Increases in vascular smooth muscle cell tone or stiffness can also result from the activation of sympathetic nerve activity. Experimental studies demonstrate that a single excessive bout of alcohol use, or binge-like drinking episode, transiently enhanced sympathetic nerve activity, directly measured by microneurography [58,59,60,61,62,63,64,65]. Our recent cross-sectional study also demonstrated that repeated binge drinking was associated with increased 24-h urinary norepinephrine levels, and higher norepinephrine levels were correlated to higher cfPWV values [42]. Norepinephrine is a marker of sympathetic activity [66] and increases vascular smooth muscle tone leading to vasoconstriction [67]. In normotensive male adults, norepinephrine infusion acutely increases cfPWV [56]. Norepinephrine can also induce arterial stiffening via vascular remodeling, thickening the vascular wall by increasing the number of vascular smooth muscle cells (hyperplasia), and deposition of both collagen and elastin. [68]. All these factors lead to of high blood pressure and further arterial stiffening. While heavy alcohol consumption is associated with an increased risk of hypertension [69], other factors, including arterial calcification [70] and inflammation [71], can also contribute to alcohol-induced arterial stiffening (Fig. 2) [72].

Fig. 2
figure 2

Mechanisms of alcohol-induced arterial stiffening. Alcohol-induced arterial stiffness is mediated by activation of oxidative stress and inflammatory factors as well as sympathetic overactivity; all of which are attributable to a decrease in nitric oxide and endothelial dysfunction.

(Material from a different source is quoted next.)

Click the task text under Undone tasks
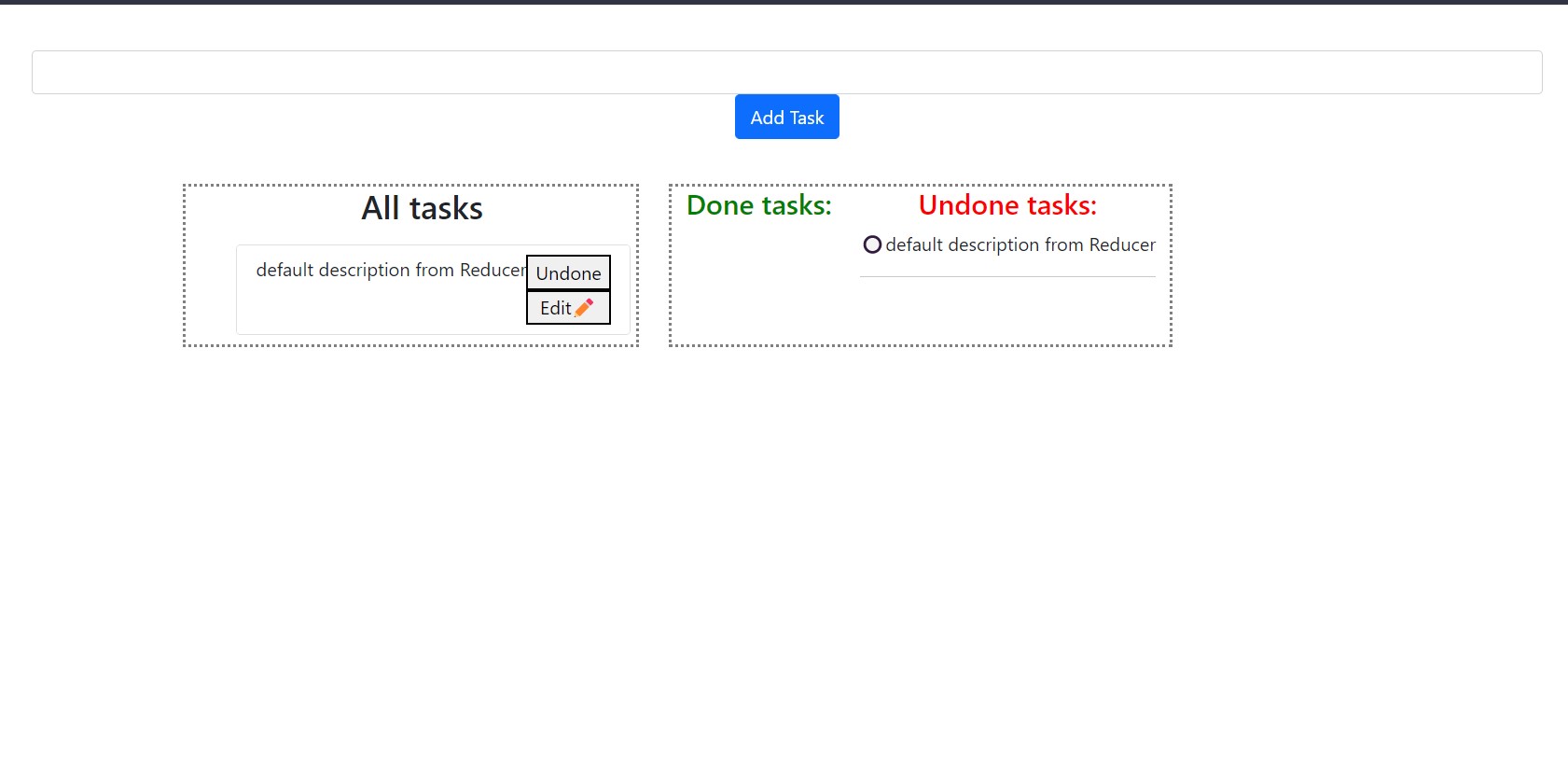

Endothelial dysfunction is characterized by inadequate or abnormal microvascular vasodilator or constrictor response to physiologic stimuli (e.g., flow), pathophysiologic stimuli (e.g., high pressure) and circulating stimuli (e.g., neurohormones). Increased sympathetic activity and increased norepinephrine levels can lead to hypertrophy and hyperplasia of smooth muscle cells leading to an increase thickness of the medial layer of the blood vessel wall. Oxidative stress also promotes inflammation via immune activation and migration of activated immune cells into the vascular wall ultimately stimulating wall remodeling which includes structural elastin abnormalities, and accumulation of stiffer collagen fibers in the arterial wall and endothelial dysfunction. Adapted from: [72]

Conclusions

Collectively, data from many studies reviewed herein suggest a relationship between alcohol consumption and arterial stiffness. In particular, higher levels of alcohol consumption or a binge pattern of consumption is associated with arterial stiffening. Most of the published studies were cross-sectional, did not consider other factors that may also influence arterial stiffness over time (salt intake and physical activity), lacked detailed assessment of alcohol consumption and PWV. These methodological inconsistencies make it difficult to generate specific conclusions. Finally, sex and/or race may influence the relationship between alcohol consumption and arterial stiffness and requires further investigation. Given the significant value of arterial stiffness in the predicting CV disease, it is important to include alcohol consumption assessment into routine clinical practice to manage CV disease.